Top of Data under study

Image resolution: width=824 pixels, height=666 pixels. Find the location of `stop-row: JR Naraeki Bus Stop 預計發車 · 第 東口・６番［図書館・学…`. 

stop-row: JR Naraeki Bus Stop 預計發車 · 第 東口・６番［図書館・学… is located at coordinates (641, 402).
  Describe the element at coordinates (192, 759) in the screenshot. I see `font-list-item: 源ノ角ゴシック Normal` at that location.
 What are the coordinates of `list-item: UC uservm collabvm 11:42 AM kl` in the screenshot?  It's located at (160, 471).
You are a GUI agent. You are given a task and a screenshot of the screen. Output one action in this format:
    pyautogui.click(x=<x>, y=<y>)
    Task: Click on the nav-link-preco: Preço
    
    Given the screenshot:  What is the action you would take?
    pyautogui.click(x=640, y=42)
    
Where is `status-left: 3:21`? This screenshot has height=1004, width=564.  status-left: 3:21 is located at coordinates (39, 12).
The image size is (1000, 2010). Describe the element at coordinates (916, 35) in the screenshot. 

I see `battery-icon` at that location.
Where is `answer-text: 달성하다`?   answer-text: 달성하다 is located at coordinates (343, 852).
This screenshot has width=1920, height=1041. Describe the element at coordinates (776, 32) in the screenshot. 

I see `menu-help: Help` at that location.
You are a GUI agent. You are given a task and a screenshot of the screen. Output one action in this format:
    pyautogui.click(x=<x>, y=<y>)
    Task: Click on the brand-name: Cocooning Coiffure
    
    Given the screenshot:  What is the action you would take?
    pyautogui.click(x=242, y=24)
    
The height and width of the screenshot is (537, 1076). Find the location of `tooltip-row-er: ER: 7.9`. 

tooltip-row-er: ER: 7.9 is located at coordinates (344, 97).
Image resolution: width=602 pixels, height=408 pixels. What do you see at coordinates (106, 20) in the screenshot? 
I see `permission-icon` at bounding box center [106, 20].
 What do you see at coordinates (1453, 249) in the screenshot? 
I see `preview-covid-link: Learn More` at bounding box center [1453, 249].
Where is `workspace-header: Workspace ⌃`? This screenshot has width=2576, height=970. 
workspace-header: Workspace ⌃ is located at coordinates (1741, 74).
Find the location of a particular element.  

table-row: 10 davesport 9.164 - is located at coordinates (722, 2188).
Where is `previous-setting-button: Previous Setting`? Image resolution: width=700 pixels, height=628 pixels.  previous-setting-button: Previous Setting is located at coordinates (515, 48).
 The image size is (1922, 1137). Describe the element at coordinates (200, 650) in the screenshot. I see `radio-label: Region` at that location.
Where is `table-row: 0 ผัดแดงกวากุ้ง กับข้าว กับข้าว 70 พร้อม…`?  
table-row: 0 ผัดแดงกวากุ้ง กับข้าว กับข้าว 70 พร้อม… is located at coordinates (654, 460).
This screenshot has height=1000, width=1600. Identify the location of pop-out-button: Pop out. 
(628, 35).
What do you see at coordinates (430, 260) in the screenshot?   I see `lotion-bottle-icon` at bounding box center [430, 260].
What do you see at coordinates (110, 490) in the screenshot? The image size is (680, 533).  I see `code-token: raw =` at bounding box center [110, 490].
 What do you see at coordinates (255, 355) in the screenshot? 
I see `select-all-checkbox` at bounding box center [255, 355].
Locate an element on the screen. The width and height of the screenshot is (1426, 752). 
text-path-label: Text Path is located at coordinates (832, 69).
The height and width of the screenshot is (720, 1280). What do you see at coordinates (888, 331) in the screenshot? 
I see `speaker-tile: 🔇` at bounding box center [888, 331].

Bottom of Data under study

**Exercise brief**
Copy everything from the line containing "coordinates (343, 852)." down to the line containing "pyautogui.click(x=242, y=24)", swapping "GUI agent" for "desktop agent" and leaving all else unchanged.

**Written response**
Where is `answer-text: 달성하다`?   answer-text: 달성하다 is located at coordinates (343, 852).
This screenshot has width=1920, height=1041. Describe the element at coordinates (776, 32) in the screenshot. 

I see `menu-help: Help` at that location.
You are a desktop agent. You are given a task and a screenshot of the screen. Output one action in this format:
    pyautogui.click(x=<x>, y=<y>)
    Task: Click on the brand-name: Cocooning Coiffure
    
    Given the screenshot:  What is the action you would take?
    pyautogui.click(x=242, y=24)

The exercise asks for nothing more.